Но тут мы заметили, что она стоит босиком. Я хотел было взять ее на руки, но догадавшийся о моем намерении Боб предупредил меня и, подхватив девушку, как перышко, побежал к набережной. Джеймс, протянув мне пару пистолетов, достал из-за пояса другую и указал мне место справа от Боба, а сам пошел слева.
Не встретив никаких препятствий, мы направились вперед, и вот в конце улицы перед нами внезапно открылась блестящая, точно зеркало, лазурь Мраморного моря. Повернув налево, мы пошли вдоль берега; многочисленные лодки пересекали пролив из Галаты в Константинополь и обратно, но лишь одна неподвижно стояла в четырех саженях от берега. Мы остановились перед ней, но она казалась пустой. Юная гречанка вгляделась в лодку — и тут из ее глубины возникла какая-то тень.
— Это моя мать! — сдавленным голосом воскликнула девушка.
— Дитя мое! — ответствовала тень с таким особенным выражением, что мы вздрогнули. — Дитя мое, это ты?

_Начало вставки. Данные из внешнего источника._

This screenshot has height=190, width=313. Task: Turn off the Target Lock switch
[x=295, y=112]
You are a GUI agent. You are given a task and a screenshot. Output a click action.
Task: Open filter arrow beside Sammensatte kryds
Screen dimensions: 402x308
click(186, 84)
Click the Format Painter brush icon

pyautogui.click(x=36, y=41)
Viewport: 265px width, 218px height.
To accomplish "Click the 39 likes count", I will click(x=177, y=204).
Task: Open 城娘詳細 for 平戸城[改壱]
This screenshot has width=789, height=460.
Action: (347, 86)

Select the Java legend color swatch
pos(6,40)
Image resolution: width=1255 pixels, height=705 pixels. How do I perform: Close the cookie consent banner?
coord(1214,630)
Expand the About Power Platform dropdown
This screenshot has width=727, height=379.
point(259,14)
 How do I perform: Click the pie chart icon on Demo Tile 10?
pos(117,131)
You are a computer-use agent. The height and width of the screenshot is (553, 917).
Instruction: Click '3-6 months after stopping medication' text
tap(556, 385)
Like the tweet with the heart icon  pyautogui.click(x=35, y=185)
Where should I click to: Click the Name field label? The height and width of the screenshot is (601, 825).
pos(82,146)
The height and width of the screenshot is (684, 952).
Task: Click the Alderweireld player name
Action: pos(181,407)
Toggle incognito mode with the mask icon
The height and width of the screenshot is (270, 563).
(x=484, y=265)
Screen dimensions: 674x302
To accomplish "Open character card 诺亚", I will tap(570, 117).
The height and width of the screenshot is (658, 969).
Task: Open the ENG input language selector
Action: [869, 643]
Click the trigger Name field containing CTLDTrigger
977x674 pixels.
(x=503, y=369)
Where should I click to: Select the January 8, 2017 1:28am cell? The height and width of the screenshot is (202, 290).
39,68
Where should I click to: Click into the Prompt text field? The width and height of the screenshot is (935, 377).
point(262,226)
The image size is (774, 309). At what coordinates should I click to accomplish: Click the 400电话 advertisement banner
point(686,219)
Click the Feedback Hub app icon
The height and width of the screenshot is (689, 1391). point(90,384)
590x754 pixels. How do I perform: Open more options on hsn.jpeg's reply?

Тотчас же со дна лодки поднялись четверо скрывавшихся там гребцов, и она, словно ласточка, полетела по морю и мгновенно причалила к берегу. Женщины бросились друг другу в объятия. Потом мать упала к нашим ногам, вопрошая, кому ей следует вознести свою благодарность. Я поднял ее и, поскольку нельзя было больше терять время, взмолился:
— Бегите! Во имя Неба, бегите! От этого зависит ваша жизнь и жизнь вашей дочери. Не задерживайтесь ни на минуту!
— Прощайте! — воскликнула девушка, сжимая мне руку. — Лишь Господь ведает, увидимся ли мы снова. Мы попытаемся добраться до Кардика в Эпире, где еще остался кое-кто из нашей семьи. Назовите мне ваше имя, чтобы я могла хранить его в памяти и повторять его в молитвах.
— Меня зовут Джон Дэвис, — ответил я. — Мне хотелось бы сделать для вас больше, но я сделал все, что смог.
— А меня зовут Василики, — сказала девушка, — и Господь подсказывает мне, что мы видимся не в последний раз.
С этими словами она спустилась в лодку и, вынув из волос сохраненный ею, к моему великому удивлению, букет из драгоценных камней, промолвила:
— Возьмите, это плата, обещанная Якобу. И да сохранит Господь для вас ту, что дороже всех бриллиантов на свете!
Драгоценная заколка упала к моим ногам. Лодка быстро удалилась от берега. Какое-то время еще различались белые силуэты матери и дочери, похожие на закутанные призраки. Потом лодка, гребцы, покрывала исчезли, растворившись во тьме, точно видение.
Я неподвижно стоял на берегу, готовый принять все происшедшее за сон, если бы не бриллиантовый букет перед глазами и имя Василики в сердце.